Research Highlight 2018

How well do the income allocation rules work together after BEPS?

The OECD’s Base Erosion and Profit Shifting (BEPS) project made a number of very significant changes to the transfer pricing rules. These rules operate to regulate (by reference to the arm’s length principle) the pricing of transactions and arrangements between separate legal entities in the same multinational group. The effect of other changes made in the BEPS project has been to widen the circumstances in which one legal entity might be regarded as constituting a “permanent establishment” (in effect, a taxable branch) of another. The main consequence of such a determination is that the separate income allocation rules dealing with the attribution of income to permanent establishments (branches) would be triggered to calculate the amount of the profits that should be allocated to any such branch.
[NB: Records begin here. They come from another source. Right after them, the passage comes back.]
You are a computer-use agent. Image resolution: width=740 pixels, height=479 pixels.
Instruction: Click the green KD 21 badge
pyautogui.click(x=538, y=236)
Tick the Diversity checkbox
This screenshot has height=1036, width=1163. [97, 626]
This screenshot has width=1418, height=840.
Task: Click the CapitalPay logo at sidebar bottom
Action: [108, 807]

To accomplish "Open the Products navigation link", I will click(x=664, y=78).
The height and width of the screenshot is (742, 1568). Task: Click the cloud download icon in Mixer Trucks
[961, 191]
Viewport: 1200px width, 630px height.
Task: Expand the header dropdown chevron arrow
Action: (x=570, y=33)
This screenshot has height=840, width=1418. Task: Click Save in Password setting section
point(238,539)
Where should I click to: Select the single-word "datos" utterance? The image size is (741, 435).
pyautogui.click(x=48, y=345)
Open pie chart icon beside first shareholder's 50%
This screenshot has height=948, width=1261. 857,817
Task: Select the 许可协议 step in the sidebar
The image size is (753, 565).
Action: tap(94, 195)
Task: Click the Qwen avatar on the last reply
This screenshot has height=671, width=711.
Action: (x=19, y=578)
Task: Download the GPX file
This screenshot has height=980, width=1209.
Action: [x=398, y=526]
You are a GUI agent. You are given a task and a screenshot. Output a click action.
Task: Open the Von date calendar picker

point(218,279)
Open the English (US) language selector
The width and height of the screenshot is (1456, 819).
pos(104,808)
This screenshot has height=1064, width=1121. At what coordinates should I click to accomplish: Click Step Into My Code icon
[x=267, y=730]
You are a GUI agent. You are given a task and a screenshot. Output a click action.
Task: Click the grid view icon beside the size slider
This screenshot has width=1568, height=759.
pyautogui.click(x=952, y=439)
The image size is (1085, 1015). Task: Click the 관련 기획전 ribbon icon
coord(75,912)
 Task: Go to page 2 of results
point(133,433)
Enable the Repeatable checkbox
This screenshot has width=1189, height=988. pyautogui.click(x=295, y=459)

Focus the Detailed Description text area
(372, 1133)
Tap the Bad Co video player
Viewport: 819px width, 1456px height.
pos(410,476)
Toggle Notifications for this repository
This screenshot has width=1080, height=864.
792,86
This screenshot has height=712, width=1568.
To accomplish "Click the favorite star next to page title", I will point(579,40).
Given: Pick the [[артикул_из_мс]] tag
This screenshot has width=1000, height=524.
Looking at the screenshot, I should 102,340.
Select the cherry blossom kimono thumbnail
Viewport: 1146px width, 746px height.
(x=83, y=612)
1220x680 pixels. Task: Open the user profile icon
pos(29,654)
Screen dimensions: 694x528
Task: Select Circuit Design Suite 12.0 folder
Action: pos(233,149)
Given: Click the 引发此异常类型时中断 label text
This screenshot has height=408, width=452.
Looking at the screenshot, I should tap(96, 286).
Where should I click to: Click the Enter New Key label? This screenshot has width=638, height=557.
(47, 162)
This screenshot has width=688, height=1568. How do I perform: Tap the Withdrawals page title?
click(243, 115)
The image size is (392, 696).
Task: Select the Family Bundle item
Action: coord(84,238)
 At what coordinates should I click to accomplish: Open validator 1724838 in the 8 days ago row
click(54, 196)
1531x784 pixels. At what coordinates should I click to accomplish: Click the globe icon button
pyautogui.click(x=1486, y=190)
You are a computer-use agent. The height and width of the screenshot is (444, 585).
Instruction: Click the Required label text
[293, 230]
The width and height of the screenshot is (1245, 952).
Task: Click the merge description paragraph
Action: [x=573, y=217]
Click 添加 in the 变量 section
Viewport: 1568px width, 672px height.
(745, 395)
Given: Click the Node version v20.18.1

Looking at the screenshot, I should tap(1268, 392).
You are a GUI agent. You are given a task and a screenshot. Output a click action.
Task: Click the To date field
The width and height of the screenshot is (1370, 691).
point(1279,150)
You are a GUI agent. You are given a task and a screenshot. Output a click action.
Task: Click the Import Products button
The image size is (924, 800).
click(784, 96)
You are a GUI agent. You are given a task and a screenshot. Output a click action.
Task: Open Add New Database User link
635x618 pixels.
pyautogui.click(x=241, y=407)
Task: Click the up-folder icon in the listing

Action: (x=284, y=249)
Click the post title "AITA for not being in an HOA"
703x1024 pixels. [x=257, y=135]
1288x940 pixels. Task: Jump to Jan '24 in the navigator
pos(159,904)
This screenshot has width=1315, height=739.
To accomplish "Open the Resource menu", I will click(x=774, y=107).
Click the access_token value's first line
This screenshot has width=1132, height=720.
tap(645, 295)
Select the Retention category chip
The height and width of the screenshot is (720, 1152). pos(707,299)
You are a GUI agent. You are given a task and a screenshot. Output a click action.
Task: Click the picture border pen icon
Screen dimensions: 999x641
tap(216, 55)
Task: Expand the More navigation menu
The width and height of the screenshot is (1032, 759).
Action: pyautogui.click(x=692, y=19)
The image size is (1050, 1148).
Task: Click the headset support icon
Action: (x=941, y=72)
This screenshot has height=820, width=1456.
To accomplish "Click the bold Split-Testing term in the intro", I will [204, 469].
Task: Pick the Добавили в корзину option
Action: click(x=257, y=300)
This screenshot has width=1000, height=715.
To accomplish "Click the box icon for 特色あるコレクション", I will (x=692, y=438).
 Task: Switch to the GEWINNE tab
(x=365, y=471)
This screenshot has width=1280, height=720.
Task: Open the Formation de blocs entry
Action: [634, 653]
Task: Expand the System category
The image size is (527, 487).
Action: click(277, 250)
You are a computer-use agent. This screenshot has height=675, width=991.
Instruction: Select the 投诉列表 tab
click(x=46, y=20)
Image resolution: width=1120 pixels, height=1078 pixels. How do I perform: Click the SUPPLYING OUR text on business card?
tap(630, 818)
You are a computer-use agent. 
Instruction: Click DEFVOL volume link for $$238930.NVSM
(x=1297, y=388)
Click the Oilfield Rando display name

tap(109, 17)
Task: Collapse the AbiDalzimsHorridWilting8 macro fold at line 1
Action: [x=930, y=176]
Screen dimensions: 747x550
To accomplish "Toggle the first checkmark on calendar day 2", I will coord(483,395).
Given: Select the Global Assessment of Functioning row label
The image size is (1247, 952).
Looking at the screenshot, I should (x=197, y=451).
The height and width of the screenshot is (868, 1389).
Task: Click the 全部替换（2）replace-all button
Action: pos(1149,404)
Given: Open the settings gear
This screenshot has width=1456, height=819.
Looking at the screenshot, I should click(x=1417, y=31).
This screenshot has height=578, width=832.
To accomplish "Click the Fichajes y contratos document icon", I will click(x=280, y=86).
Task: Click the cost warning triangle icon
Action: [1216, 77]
All of these changes raise the question of how the two sets of income allocation rules (the transfer pricing rules and the attribution rules) fit together. That is the question that is explored in this paper. Following the relevant BEPS changes, the interplay of these two sets of income allocation rules is technically very complex. Those provisions are especially relevant in the case of complex global business models and structures. The paper is particularly concerned with additional guidance that has been issued by the OECD on the topic in recent months.

The analysis concludes that a number of critical problems have not been considered by the further OECD guidance. For example, there are various problems relating to the treatment of risk that the new guidance simply ignores. The practical consequences of this situation are important, not least because of the need for clear and relevant OECD guidance as a mechanism to reduce cross border disputes.

Joseph Andrus and Richard Collier, “OECD Discussion Draft: additional guidance on the attribution of profits to permanent establishments”, [2017] British Tax Review, No. 5, 509.